What is needed is each line of the data below that holds the string "input".

START DATA PROVIDED

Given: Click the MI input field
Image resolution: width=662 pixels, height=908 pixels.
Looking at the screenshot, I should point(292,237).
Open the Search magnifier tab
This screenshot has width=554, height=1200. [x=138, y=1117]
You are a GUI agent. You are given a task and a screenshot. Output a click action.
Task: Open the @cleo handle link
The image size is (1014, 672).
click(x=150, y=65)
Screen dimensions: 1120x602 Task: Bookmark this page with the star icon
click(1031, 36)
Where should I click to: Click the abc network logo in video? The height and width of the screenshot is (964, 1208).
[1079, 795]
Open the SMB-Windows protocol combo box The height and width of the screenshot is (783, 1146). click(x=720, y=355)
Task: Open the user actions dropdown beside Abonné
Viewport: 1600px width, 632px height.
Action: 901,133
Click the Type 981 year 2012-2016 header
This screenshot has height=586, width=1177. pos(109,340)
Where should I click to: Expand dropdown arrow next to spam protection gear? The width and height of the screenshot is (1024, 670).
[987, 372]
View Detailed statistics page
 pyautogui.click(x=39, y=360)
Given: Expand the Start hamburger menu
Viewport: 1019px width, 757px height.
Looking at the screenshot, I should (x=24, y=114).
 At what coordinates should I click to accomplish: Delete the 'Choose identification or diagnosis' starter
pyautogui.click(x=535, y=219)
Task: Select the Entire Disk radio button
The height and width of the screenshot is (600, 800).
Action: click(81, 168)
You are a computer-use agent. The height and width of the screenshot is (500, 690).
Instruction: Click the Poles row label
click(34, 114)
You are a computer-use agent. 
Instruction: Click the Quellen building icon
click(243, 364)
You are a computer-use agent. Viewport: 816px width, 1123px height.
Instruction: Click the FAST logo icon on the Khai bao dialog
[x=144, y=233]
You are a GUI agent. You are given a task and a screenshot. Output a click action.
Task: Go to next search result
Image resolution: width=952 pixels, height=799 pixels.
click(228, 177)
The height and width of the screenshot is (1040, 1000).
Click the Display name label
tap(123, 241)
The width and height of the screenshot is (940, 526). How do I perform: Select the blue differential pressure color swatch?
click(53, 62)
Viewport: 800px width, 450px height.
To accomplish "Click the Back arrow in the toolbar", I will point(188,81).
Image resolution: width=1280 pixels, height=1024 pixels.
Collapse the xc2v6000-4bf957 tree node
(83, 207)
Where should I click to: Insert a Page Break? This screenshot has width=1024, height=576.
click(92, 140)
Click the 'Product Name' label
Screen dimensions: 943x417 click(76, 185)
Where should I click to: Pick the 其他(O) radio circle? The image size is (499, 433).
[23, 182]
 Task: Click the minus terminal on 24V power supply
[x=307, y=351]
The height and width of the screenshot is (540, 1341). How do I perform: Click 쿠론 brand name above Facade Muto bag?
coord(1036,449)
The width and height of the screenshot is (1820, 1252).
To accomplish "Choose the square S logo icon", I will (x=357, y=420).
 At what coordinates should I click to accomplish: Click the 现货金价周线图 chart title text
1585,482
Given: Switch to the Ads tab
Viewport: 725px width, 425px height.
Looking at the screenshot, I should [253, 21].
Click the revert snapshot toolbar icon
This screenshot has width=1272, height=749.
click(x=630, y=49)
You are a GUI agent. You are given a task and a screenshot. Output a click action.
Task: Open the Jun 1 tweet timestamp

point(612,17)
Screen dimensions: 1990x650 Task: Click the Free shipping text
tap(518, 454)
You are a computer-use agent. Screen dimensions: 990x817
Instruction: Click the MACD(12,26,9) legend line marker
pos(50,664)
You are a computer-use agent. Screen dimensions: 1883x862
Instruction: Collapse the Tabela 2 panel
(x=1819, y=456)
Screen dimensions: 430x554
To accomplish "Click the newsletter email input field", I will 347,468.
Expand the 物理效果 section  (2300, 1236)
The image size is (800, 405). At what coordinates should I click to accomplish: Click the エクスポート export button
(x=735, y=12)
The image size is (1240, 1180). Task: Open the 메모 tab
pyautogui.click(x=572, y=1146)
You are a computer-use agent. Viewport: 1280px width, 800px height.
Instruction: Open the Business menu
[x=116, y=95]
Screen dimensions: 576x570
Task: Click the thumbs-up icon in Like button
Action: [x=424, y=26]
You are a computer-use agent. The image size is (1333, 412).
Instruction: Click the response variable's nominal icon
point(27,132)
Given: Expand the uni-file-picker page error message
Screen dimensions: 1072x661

END DATA PROVIDED

▸ **REPLY TO THE TASK**
Given: Click the MI input field
To accomplish "Click the newsletter email input field", I will 347,468.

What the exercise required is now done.